FRAGMENTO SELECCIONADO:
Los detalles del protocolo establecido en la ceremonia son esenciales para comprender otra más de las razones republicanas para defender la monarquía parlamentaria que tenemos en España. El argumento más extendido contra este modelo de Estado que tenemos en España es que la monarquía es una institución anacrónica, pero esa apreciación está viciada de origen. La monarquía parlamentaria es una institución nueva, nacida con las democracias actuales, y, en el caso exclusivo de España, refrendada por los españoles en el referéndum de la Constitución. El acto de mayoría de edad de la princesa Leonor es, precisamente, el que lo ratifica.

La heredera de la Corona es la que se presenta ante las Cortes Generales para jurar la Constitución ante el único representante de la soberanía popular. La protagonista no es Leonor: la princesa de Asturias acude a las Cortes como servidora pública para "prestar juramento de desempeñar fielmente sus funciones, guardar y hacer guardar la Constitución y las leyes y hacer respetar los derechos de los ciudadanos y de las comunidades autónomas", como dice el artículo 61.1 de la Constitución española. Con ese reconocimiento, se cierra el círculo de las razones republicanas para apoyar esta monarquía parlamentaria, porque es la res publica, la cosa pública, la cosa del pueblo, la que está en el centro de todo. Es decir, el eje fundamental de una democracia plena como la nuestra.

Lo primero que debes entender, ciudadano que te declaras partidario de la república, es que es la democracia española la que se consolida, hasta se revitaliza, cuando acontece un acto como este: la princesa de Asturias acude, solemnemente, al Congreso de los Diputados para prestar juramento ante todos, con la mano extendida sobre la Constitución española. Antes de añadir nada más, es imprescindible que identifiquemos con claridad al primer beneficiario de ese acto: la democracia.

[Registros extraídos]
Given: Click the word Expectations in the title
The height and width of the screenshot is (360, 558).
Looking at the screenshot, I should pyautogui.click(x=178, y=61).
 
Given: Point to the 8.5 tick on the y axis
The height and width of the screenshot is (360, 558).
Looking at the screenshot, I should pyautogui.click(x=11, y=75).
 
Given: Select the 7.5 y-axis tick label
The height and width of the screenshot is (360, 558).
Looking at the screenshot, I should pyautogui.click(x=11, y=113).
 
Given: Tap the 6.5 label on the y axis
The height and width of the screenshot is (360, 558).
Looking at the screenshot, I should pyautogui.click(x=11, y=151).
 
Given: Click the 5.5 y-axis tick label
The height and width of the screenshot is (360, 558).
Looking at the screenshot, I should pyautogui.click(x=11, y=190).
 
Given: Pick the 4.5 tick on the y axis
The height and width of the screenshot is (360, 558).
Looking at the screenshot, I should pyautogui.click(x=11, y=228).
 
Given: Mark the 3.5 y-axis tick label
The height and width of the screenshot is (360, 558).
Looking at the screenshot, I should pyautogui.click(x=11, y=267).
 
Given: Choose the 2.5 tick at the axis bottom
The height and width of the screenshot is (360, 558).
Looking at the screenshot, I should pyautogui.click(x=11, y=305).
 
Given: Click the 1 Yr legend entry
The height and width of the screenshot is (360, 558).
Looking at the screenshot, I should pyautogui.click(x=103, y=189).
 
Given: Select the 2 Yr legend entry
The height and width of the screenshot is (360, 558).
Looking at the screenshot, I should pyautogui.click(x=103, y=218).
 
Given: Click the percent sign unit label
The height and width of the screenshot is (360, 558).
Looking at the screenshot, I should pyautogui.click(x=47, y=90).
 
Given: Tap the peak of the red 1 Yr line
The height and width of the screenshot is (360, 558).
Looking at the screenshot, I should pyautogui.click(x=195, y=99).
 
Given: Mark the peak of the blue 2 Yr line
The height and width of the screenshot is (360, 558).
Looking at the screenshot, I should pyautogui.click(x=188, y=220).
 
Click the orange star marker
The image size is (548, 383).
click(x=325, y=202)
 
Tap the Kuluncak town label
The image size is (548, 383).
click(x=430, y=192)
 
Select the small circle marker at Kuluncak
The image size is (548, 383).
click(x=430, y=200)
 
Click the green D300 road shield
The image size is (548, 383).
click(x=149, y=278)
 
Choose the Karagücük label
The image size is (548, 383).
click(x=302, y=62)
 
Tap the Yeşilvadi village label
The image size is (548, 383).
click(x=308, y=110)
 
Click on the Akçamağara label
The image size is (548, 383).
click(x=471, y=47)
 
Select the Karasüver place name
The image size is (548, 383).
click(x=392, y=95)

LISTA DE TAREAS:
(A) ¿Qué artículo de la Constitución española cita el fragmento sobre la jura de la princesa Leonor para describir su juramento?
(B) Copia literalmente del fragmento sobre la jura de la princesa Leonor el tramo que va desde "La heredera de" hasta "como la nuestra.".
Las filas son material aparte, sin relación con el fragmento.

RESULTADOS OBTENIDOS:
(A) El artículo 61.1.

(B)
La heredera de la Corona es la que se presenta ante las Cortes Generales para jurar la Constitución ante el único representante de la soberanía popular. La protagonista no es Leonor: la princesa de Asturias acude a las Cortes como servidora pública para "prestar juramento de desempeñar fielmente sus funciones, guardar y hacer guardar la Constitución y las leyes y hacer respetar los derechos de los ciudadanos y de las comunidades autónomas", como dice el artículo 61.1 de la Constitución española. Con ese reconocimiento, se cierra el círculo de las razones republicanas para apoyar esta monarquía parlamentaria, porque es la res publica, la cosa pública, la cosa del pueblo, la que está en el centro de todo. Es decir, el eje fundamental de una democracia plena como la nuestra.